Eine solche Geschichte wird stets von einem großen Medienrummel begleitet. Alles klang erst dann realistischer, als ich hörte, daß zwei Firmen eine Menge Geld ausgaben, um die neuesten Datenerfassungsverfahren mit dem Ziel zu benutzen, die Bewegungen des virtuellen Idols auf dem Computer geschmeidiger zu simulieren. Ganz offensichtlich ist dieses Mädchen ein Produkt der neuesten Computertechnologie und der Fernsehgesellschaften.

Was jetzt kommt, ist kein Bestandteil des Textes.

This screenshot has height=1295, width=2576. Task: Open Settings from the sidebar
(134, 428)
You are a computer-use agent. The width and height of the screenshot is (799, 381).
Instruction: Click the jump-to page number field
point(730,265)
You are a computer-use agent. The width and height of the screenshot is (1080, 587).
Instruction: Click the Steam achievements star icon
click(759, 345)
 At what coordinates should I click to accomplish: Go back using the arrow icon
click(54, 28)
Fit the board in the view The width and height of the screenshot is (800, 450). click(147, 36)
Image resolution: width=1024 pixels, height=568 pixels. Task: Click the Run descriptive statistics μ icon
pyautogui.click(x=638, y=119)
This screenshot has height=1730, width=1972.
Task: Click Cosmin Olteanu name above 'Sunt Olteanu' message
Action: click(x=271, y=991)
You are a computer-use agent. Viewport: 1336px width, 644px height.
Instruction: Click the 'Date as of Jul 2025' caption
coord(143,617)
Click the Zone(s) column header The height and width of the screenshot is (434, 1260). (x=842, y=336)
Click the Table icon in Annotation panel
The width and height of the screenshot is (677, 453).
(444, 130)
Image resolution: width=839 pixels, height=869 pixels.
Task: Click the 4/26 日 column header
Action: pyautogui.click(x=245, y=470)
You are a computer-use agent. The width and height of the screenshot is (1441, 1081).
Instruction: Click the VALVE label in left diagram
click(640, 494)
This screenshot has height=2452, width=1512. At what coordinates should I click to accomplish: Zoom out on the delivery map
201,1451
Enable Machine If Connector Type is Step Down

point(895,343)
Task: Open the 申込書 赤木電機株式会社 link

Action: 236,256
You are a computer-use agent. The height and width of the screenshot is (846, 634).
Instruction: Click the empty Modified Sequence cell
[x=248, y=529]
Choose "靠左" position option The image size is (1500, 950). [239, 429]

In einem Text über die Geschichte der Sexualität zitierte Michel Foucault die Traumdeutung von Artemidorus. Dieser stellt als allgemeine Regel fest, daß Frauen in Träumen ein Symbol dafür seien, "was dem Träumer geschehen werde, so daß der Charakter und das Aussehen der Frau bestimmen, was er erleben wird." Zur traditionellen Trias Ehefrau, Geliebte und Prostituierte fügt Artemidorus beispielsweise die unbekannte Frau hinzu, der man begegnet. Deren Bedeutung hängt davon ab, was sie ist. In diesem Fall hängt die Bedeutung des Traumes für die Zukunft von der sozialen "Bedeutung" der Frau ab, die in ihm erscheint.

Virtuelle Idole und Anime-Mädchen sind etwas Neues in der menschlichen Geschichte. Wir haben bislang noch nicht damit begonnen, über ihre soziale Bedeutung nachzudenken. Und kaum jemand hat ihre Stellung in der Geschichte der Sexualität definiert. Doch junge Menschen haben solche sexuellen Wünsche und träumen von künstlichen Mädchen, weil diese nicht nur in Computern, sondern auch in biologischen Körpern abgespeichert werden können.